START Raw data
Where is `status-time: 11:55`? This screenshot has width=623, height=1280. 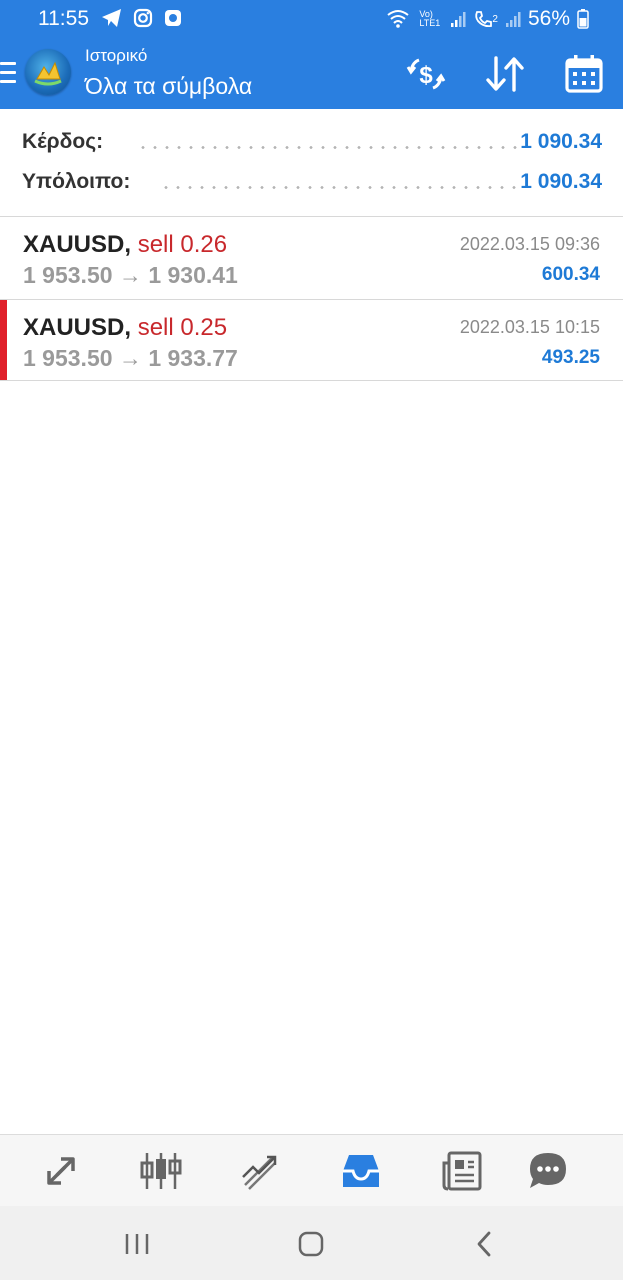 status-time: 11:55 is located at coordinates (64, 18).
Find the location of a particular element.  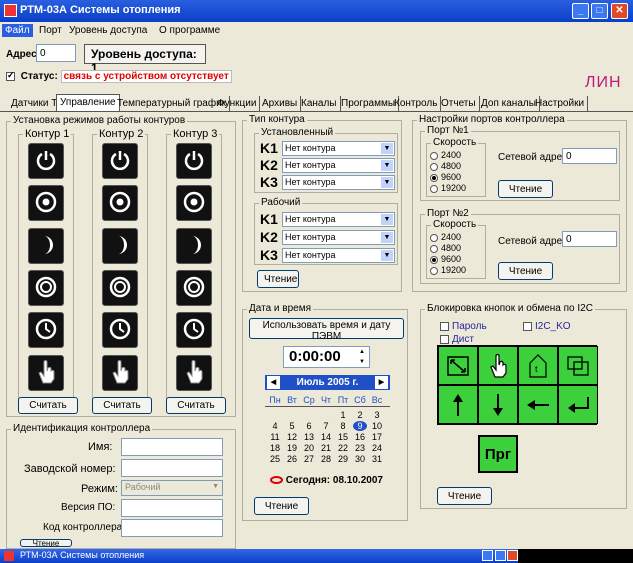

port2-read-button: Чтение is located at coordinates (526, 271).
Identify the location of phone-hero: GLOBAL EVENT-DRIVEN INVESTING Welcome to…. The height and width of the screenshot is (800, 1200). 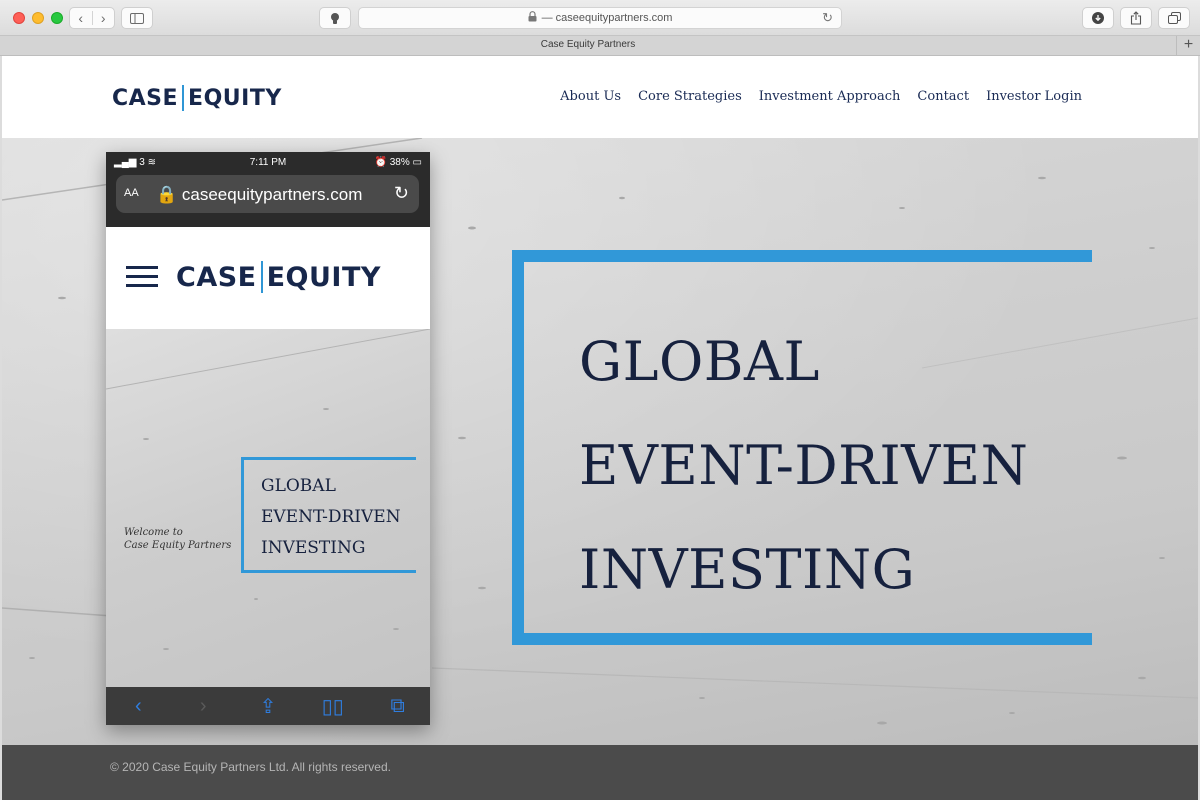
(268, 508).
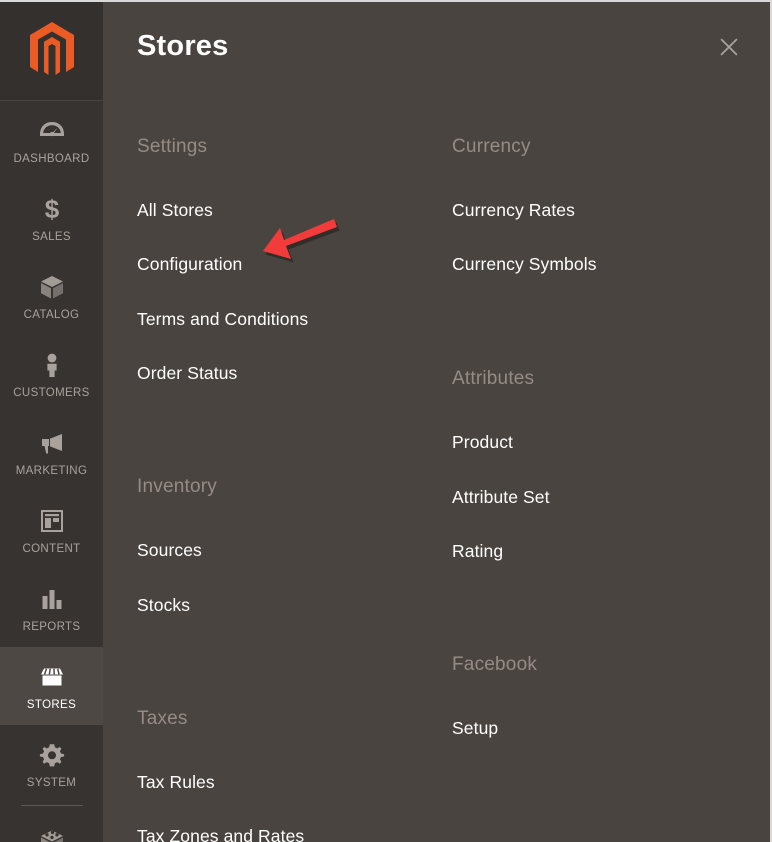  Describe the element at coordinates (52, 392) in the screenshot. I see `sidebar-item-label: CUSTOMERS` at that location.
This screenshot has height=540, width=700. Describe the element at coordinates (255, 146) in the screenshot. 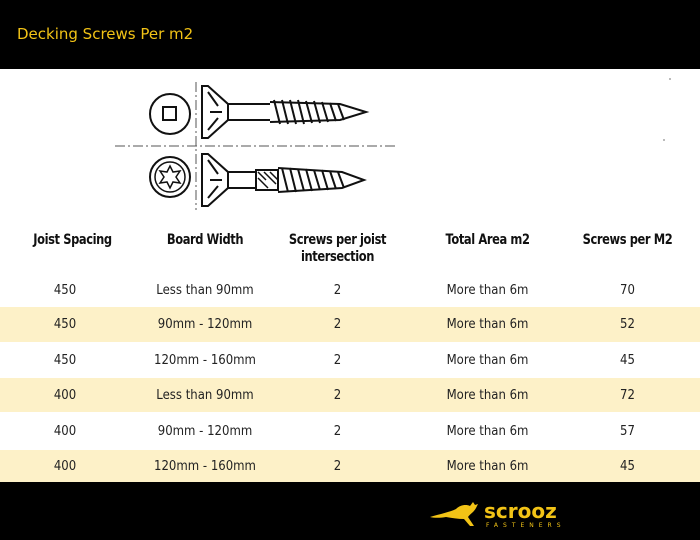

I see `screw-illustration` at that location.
END Raw data
#### Problem requirements:
Give the lines from the one containing "Find the location of a particular element." through the end of the items, inclusive, as a Markdown table with the columns Row and Line. Skip blank lines and leave out the pictures.

#### Task result:
| Row | Line |
|---|---|
| 1 | Find the location of a particular element.   |
| 2 | port2-read-button: Чтение is located at coordinates (526, 271). |
| 3 | Identify the location of phone-hero: GLOBAL EVENT-DRIVEN INVESTING Welcome to…. The height and width of the screenshot is (800, 1200).  |
| 4 | (268, 508). |
| 5 |   Describe the element at coordinates (52, 392) in the screenshot. I see `sidebar-item-label: CUSTOMERS` at that location. |
| 6 | This screenshot has height=540, width=700. Describe the element at coordinates (255, 146) in the screenshot.  |
| 7 | I see `screw-illustration` at that location. |